Lawmakers and local leaders have voiced their outrage after Tennessee Gov. Bill Lee signed a proclamation on Wednesday declaring July 13 "Nathan Bedford Forrest Day."
Forrest, who died in 1877, was a Confederate Army general, slave trader and an early member of the Ku Klux Klan. According to CNN, the proclamation reads, "Nathan Bedford Forrest is a recognized military figure in American history and a native Tennessean."

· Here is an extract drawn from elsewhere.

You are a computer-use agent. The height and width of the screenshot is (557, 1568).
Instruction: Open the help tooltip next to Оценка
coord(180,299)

It’s not a surprise the proclamation received backlash on social media, including tweets from Republican and Democratic lawmakers condemning the celebration of Bedford and the Tennessee law that requires governors to proclaim six dates as "days of special observance."

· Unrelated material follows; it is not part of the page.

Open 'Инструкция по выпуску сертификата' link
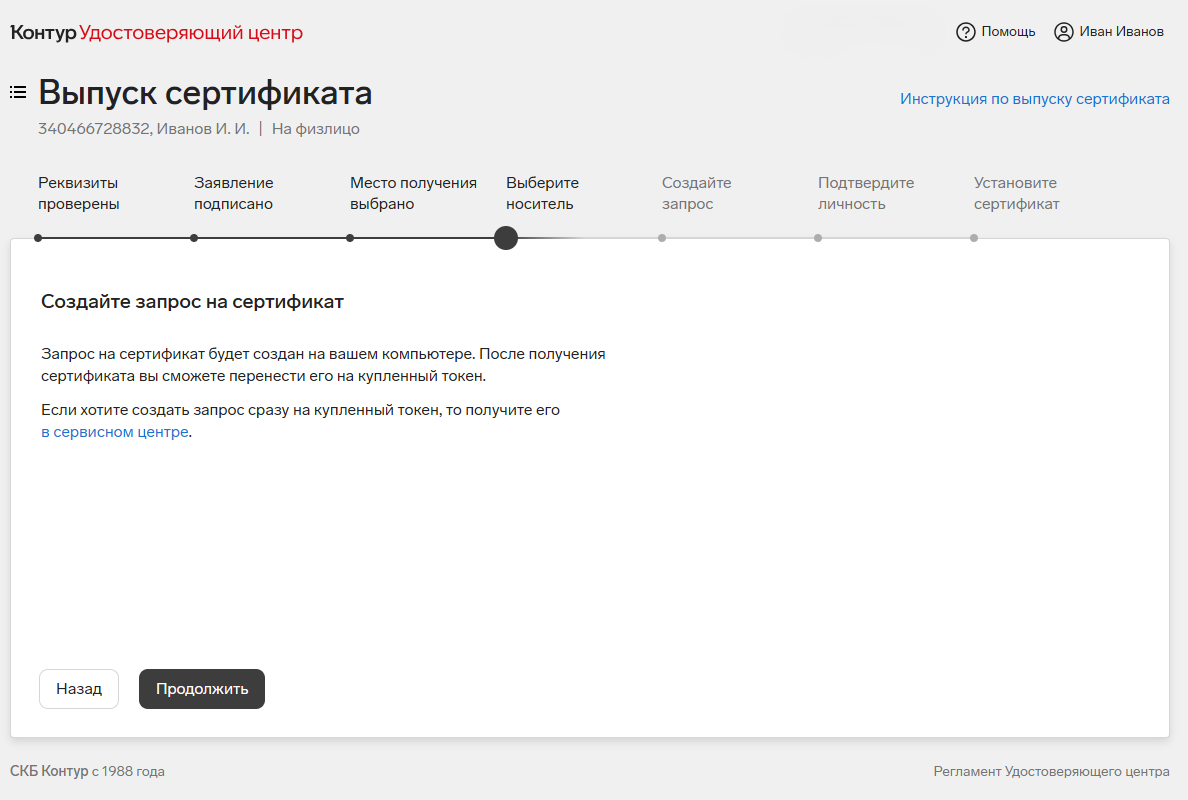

"This is WRONG," Sen. Ted Cruz tweeted. "Nathan Bedford Forrest was a Confederate general & a delegate to the 1868 Democratic Convention. He was also a slave trader & the 1st Grand Wizard of the KKK."
"We should not be honoring Nathan Bedford Forrest, the first Grand Wizard of the Ku Klux Klan and the perpetrator of the massacre at Fort Pillow," Rep. Steve Cohen of Tennessee posted on Twitter. "Gov. Lee should be bringing #Tennessee into the 21st century not backsliding into the 19th."

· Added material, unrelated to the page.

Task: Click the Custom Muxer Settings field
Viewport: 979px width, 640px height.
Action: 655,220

In a time when the nation is in a battle to remove Confederate monuments and memorials, others expressed their reasons for being alarmed.
In Thursday’s The Tennessean newspaper, Gov. Lee claims Tennessee law requires him to proclaim July 13 as "Nathan Bedford Forrest Day" but he has no intention of changing it anytime soon, saying,"because the law requires that I do that and I haven't looked at changing that law."
Nathan Bedford Forrest nicknamed, "Old Bed" or "Wizard of the Saddle" was born July 13, 1821 in Chapel Hill, Tennessee.